He sat with the political left. In February 1792, he voted for the indictment of the Minister of the Navy, Antoine François Bertrand de Molleville. In April, he voted to grant the honors of the session to the soldiers of the Châteauvieux Regiment for their role in the Nancy affair. In August, he voted for the indictment of the Marquis de Lafayette.

===National Convention===
The monarchy was abolished following the insurrection of 10 August 1792, and Louis XVI was imprisoned. Lacoste was re-elected as a deputy for Dordogne, the third of ten, to the new National Convention.

He sat with The Mountain. During the trial of Louis XVI, he voted for the death penalty and against both the popular referendum and the stay of execution. In April 1793, he was absent for the vote on the indictment of Jean-Paul Marat. In May, he was also absent for the vote to reinstate the Commission of Twelve.

====Representative on Mission and Committee Member====
On 8 March 1793, Lacoste was first sent as a representative on mission, alongside Jean-Baptiste Bô, to the Droits-de-l'Homme section of Paris. The following day, he and Jean-Bon Saint-André were dispatched to the departments of Dordogne and Lot to accelerate the levée en masse decreed in February. In July, he was sent on a mission to the departments of Aisne, Ardennes, Oise, Nord, Seine-Inférieure, and Somme.

Elected to the Committee of General Security in September 1793, he was responsible for significant police and administrative work. However, he refused to take charge of the food supply for Paris, declaring himself incompetent for the task.

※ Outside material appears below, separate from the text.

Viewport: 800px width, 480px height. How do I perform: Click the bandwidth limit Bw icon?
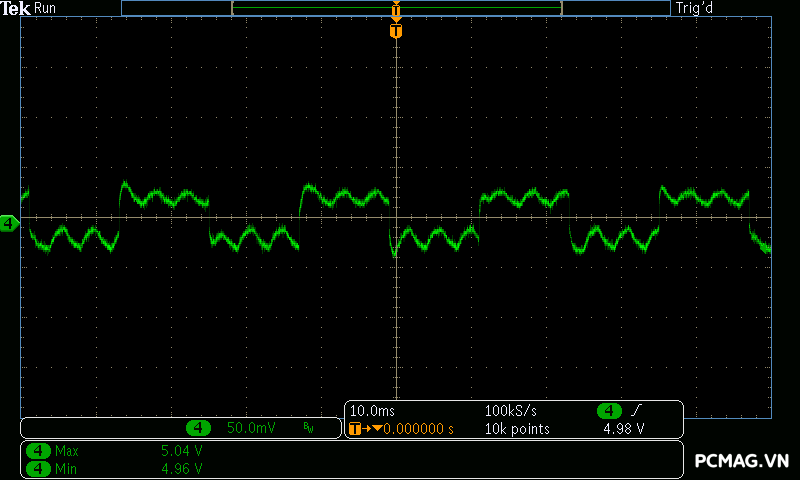tap(308, 428)
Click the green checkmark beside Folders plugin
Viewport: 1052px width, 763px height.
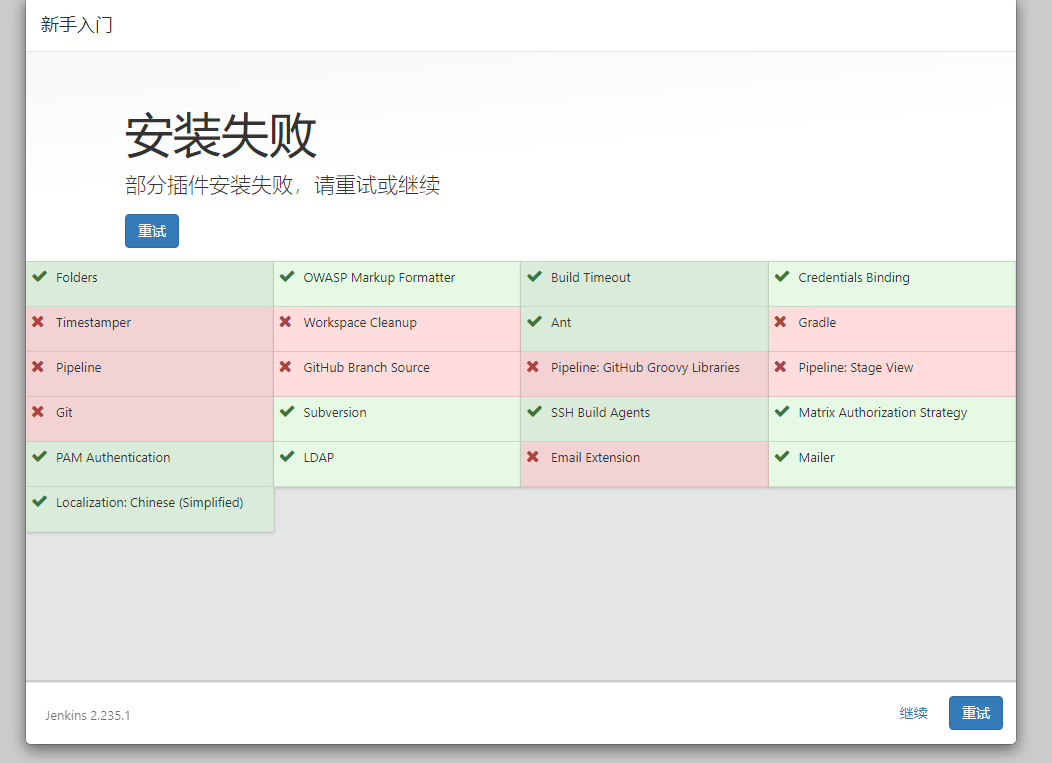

On 3 November 1793 (13 Brumaire, Year II), he was sent on a mission to the Army of the Rhine and the Army of the Moselle with Jean-François Ehrmann, Marc-Antoine Baudot, and Antoine Lémane. He took part in the Battle of Kaiserslautern. He came into conflict with Louis Antoine de Saint-Just and Philippe-François-Joseph Le Bas, who arrived after him. Lacoste had appointed Lazare Hoche as commander-in-chief of the two combined armies, while Saint-Just and Le Bas preferred Jean-Charles Pichegru. Lacoste returned to Paris with Baudot on 14 January 1794 (25 Nivôse, Year II) before returning to the armies. On 27 January (8 Pluviôse), the two men issued a decree in Strasbourg requisitioning 30,000 pairs of shoes and 3,000 coats from the population to supply the troops.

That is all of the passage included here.